Restore an account from AD
Today I ran into a situation where someone accidentally deleted an account by mistake. It is pretty easy to solve something like that when you have the right tools.
For this recipe, you will need:
- adrestore, a great tool from our friend Mark
- Admin rights on AD, to perform what you have to do
For your sake, AD keeps deleted record for 30 days by default. If it was an important account, there are great chances you notice it is missing before the 30 days. Past those 30 days, you will need to use the “standard authoritative” AD backup method.
Your application using the deleted account will complain and a query on AD reveals it is not there. Not a problem, just follow the 4 easy steps below:
1. Restore the missing account
adrestore.exe -r MissingAccount
Enumerating domain deleted objects:
cn: MissingAccount
DEL:eab4d5e6-493b-4a64-aae8-360e730a5938
distinguishedName: CN=MissingAccount\0ADEL:eab4d5e6-493b-4a64-aae8-360e730a5938,CN=Deleted Objects,DC=rgare,DC=net
lastKnownParent: OU=Service Accounts,OU=Users,OU=Montreal (MTL),DC=COMPANY,DC=net
Do you want to restore this object (y/n)? y
Restore succeeded.
Found 1 item matching search criteria.
2. Query to check its existence
dsquery user -name MissingAccount
“CN=MissingAccount,OU=Service Accounts,OU=Users,OU=Montreal (MTL),DC=COMPANY,DC=net”
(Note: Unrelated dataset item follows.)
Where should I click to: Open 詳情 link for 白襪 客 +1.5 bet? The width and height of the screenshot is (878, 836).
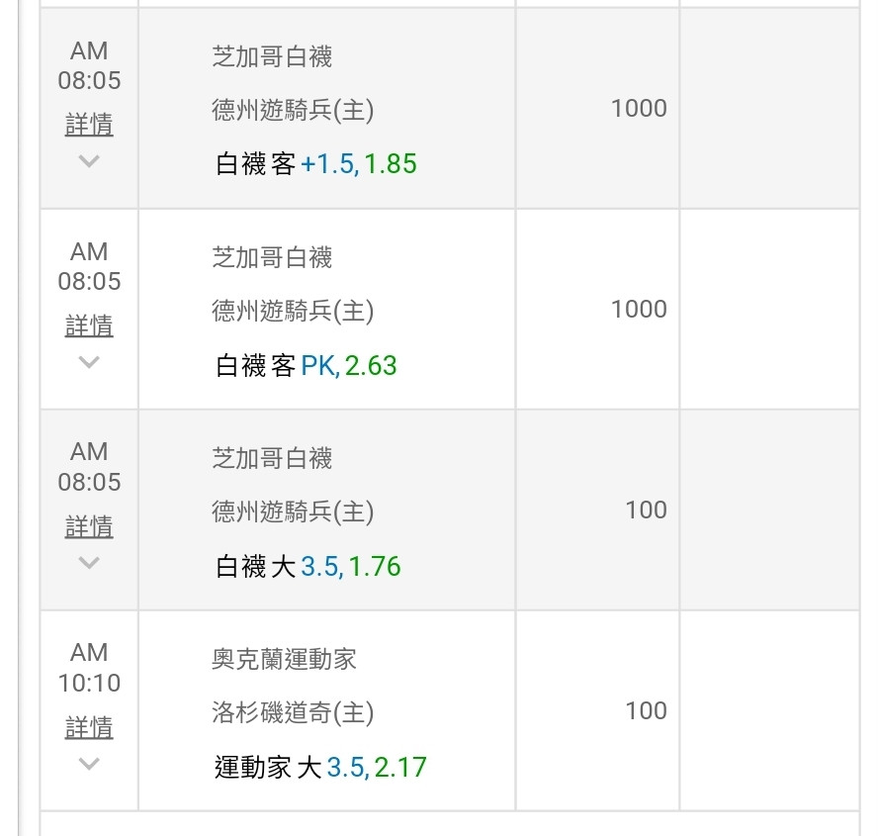89,125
3. Reset Password as restored account comes back empty
net user /domain MissingAccount Password
4. Activate Account
dsquery user -name MissingAccount| dsmod user -disabled no
dsmod succeeded:CN=MissingAccount,OU=Service Accounts,OU=Users,OU=Montreal (MTL),DC=COMPANY,DC=net
At this point and under 3 minutes, the deleted account is restored and ready to be used. It even kept its SID but you will have to repopulate some of its attributes such as Description and so on.